Талантливый глава Московского Охранного отделения Сергей Васильевич Зубатов, хорошо понимая, что одних репрессий для борьбы с революционным движением недостаточно, предложил ввести систему «полицейского социализма» по образцу бисмарковской Пруссии. Идея состояла в том, что для того, чтобы в зародыше задушить рабочее движение, власти следовало… его возглавить и направить в безопасное русло чисто экономической (не политической!) борьбы. Полиция должна была под своим попечительством создавать легальные рабочие союзы. Эта идея понравилась правительственным чиновникам, и Зубатову было дано соответствующее разрешение: создавать легальные рабочие организации под полицейским контролем и началом, чтобы отвлечь рабочих от революционной борьбы. Сформировав полностью лояльную и во многом сросшуюся с ним буржуазию, Российское Государство хотело теперь также сформировать «свое», карманное рабочее движение. С 1901 года начинают создаваться такие зубатовские полицейские «рабочие организации»: читались лекции, велись беседы, создавались многочисленные чайные (чтобы отучить рабочих от алкоголя), библиотеки, потребительские общества, кассы взаимной помощи, в ряде случаев даже дозволялось проводить стачки с требованием повышения заработной платы. «Зубатовские» рабочие организации в 1901–1903 годах были созданы в Москве, Санкт-Петербурге, Перми, Харькове, Киеве и многих других местах и насчитывали десятки тысяч членов.

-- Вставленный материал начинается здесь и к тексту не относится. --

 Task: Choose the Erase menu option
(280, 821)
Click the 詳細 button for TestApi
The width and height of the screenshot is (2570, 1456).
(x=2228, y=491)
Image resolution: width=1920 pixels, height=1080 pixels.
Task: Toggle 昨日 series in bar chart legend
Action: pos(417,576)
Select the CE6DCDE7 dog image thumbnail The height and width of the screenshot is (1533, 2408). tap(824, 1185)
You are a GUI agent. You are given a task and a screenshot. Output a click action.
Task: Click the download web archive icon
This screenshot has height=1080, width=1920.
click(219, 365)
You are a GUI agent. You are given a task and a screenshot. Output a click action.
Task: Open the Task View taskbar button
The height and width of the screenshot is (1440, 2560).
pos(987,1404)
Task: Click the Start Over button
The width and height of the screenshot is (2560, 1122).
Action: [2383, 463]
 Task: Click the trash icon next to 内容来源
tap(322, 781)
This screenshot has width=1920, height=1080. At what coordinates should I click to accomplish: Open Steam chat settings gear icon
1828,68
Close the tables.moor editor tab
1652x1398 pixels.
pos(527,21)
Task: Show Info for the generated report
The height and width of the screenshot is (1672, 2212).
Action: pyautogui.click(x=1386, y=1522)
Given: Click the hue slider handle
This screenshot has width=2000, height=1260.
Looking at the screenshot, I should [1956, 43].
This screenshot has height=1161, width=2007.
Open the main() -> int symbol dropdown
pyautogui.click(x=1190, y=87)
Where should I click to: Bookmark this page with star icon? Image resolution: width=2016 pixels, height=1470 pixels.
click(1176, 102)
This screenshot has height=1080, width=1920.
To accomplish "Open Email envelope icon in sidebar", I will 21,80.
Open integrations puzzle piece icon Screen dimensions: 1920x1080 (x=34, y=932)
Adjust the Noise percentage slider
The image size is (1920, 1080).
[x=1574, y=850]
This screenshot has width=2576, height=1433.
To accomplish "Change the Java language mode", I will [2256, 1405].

На практике эти попытки вовлечь рабочих в общественную жизнь, не решая по существу рабочий вопрос, вызывали радикализацию рабочих и негодование со стороны предпринимателей и подготавливали революционный взрыв. В условиях жесточайших социальных и политических противоречий эта попытка введения «полицейского социализма» быстро себя дискредитировала и рухнула под ударами с двух сторон. С одной стороны, фабриканты искренне возмущались тем, что полиция иногда поддерживала рабочие стачки с экономическими требованиями. С другой стороны, в условиях роста острейших противоречий российской жизни, не знавшей «золотой середины» между свободой и деспотизмом, богатством и нищетой, очень быстро «зубатовские» рабочие союзы революционизировались, сбрасывали полицейский контроль и выходили за установленные им Империей рамки, попадая под влияние социалистов и революционеров.
6.3.5. «Россия для русских!»: национальная политика в 1881–1904 годах
Главным лозунгом самодержавия в годы правления Александра III и в начале царствования Николая II стал лозунг: «Россия для русских!» Недовольство народных масс ухудшением их жизни власти стремились направить против «иноверцев» и «инородцев», особенно против евреев и поляков, создавая из них «образ врага». 1880-ые – 1890-ые годы ознаменовались русификацией окраин, воинствующим национализмом и шовинизмом, гонениями на евреев, поляков, студентов, интеллигентов, сектантов, униатов, финнов, староверов, лютеран, профессоров и либералов. В отдалённых уголках Империи повсеместно принудительно насаждались русский язык и «русская вера» (то есть казенное православие). «Русскость», отождествляемая с лояльностью государственной власти, стала главным понятием официальной идеологии. При Александре III и Николае II русификация (которая практиковалась и раньше) приобрела характер систематической политики по отношению ко всем покорённым Империей народам.
«Русский дух», «русская почва» нуждались в защите от любых разрушительных идей, от происков инородцев и «иных культурных типов». Славянофил Николай Яковлевич Данилевский в своей книге «Россия и Европа» «научно обосновал» превосходство русских над иными народами. А Н.М. Катков в 1882 году писал в «Московских ведомостях» (главном «рупоре» режима): «Россия может иметь только одну государственную нацию».
Критерии «русскости» носили отчетливо выраженный политический характер. По словам историков И.В. Карацубы, И.В. Курукина и Н.П. Соколова, «при Александре III слово «русский» теряет связь с культурными и вероисповедными качествами и становится исключительно политической характеристикой настолько, что никому уже не казалось странным, что «истинно русским» называют главного московского черносотенного публициста Грингмута, ставшего после смерти Каткова редактором «Московских ведомостей», или ялтинского градоначальника Думбадзе, отличавшегося особой полицейской свирепостью». Русский человек по определению не может быть либералом, атеистом или революционером.